Thanksgiving itself was super relaxing and really comfortable. More family came over: grandpa, stepbrother, and stepsister with their spouses and kids, as well as Kyle's brother's fiancée, so there ended up being 14 of us in total. It felt like Thanksgiving when I was a kid: rowdy, lots of conversation, kids running all over the place, and of course dishes and dishes of delicious deliciousness! My Southern sensibilities told me I should help cook or clean up, but I hardly lifted a finger. (I'm sorry, family.) And although there was no Monopoly marathon afterwards, we did play a good game of Apples to Apples over Rice Krispie Treats and chocolate pie. I also hit it off with Kyle's 7-year old niece; we played kitchen and read some Dr. Seuss.

Friday was a lazy day at Kyle's dad's: we arrived around 11:00 a.m. and stayed until almost 9:30 that night, listening to the cold rain fall outside and watching football and HGTV inside. Kyle's stepmom had decorated for Christmas, and with the fire going, the mantel decorated, and a candle burning, it felt just like it. It also helped that after dinner I wrapped up in a blanket and enjoyed some coffee and Bailey's with a slice of pumpkin cheesecake. There is so much to be grateful for!

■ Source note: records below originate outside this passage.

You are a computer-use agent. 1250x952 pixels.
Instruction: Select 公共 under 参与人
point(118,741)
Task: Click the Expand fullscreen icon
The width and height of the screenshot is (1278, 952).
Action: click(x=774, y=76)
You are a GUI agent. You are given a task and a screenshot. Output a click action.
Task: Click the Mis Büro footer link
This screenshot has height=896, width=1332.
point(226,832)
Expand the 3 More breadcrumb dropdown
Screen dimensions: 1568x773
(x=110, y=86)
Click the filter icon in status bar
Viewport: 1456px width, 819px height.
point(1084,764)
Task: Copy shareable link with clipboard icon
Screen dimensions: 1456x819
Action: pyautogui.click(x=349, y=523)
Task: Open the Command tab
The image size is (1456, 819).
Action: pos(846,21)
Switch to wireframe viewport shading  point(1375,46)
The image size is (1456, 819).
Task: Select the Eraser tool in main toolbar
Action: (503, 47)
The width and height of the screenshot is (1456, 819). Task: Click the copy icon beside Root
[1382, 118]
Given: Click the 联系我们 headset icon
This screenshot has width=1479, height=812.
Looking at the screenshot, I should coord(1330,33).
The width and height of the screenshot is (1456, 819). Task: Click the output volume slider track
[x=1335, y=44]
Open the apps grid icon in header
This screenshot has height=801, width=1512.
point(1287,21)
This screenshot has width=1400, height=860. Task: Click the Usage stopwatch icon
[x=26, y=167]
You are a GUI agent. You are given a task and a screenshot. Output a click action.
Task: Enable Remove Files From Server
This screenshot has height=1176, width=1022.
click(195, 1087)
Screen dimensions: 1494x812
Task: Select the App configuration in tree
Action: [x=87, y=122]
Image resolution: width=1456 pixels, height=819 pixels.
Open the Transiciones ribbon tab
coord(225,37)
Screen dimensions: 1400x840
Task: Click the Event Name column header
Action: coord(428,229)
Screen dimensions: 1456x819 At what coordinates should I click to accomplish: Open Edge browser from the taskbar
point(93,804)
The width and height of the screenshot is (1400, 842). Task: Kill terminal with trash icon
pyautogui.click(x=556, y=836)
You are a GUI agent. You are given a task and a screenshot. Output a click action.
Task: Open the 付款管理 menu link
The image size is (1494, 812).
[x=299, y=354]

Our last full day was Saturday. Kyle's niece and I spent the morning playing in the freezing cold Michigan weather (which I could only stand so much of) before Kyle and I took off to visit his dad one more time. Later, at my request, Kyle took me on a tour of the city he grew up in (Lapeer, MI,
population 8,884), complete with visits to his previous houses, schools, and hangouts. Around 5:00 we drove down to Novi (no-VYE, not no-VEE) to meet his friend G for dinner. Then it was back to Clarkston and time to get ready to go back to Raleigh.

I'm not sure what I expected from Thanksgving with someone else's family 800 miles from home, but it all turned out great. I guess now that I don't have to worry about visiting Michiagn anymore, I can start focusing my worries on something else . . . like what we'll be doing for Christmas!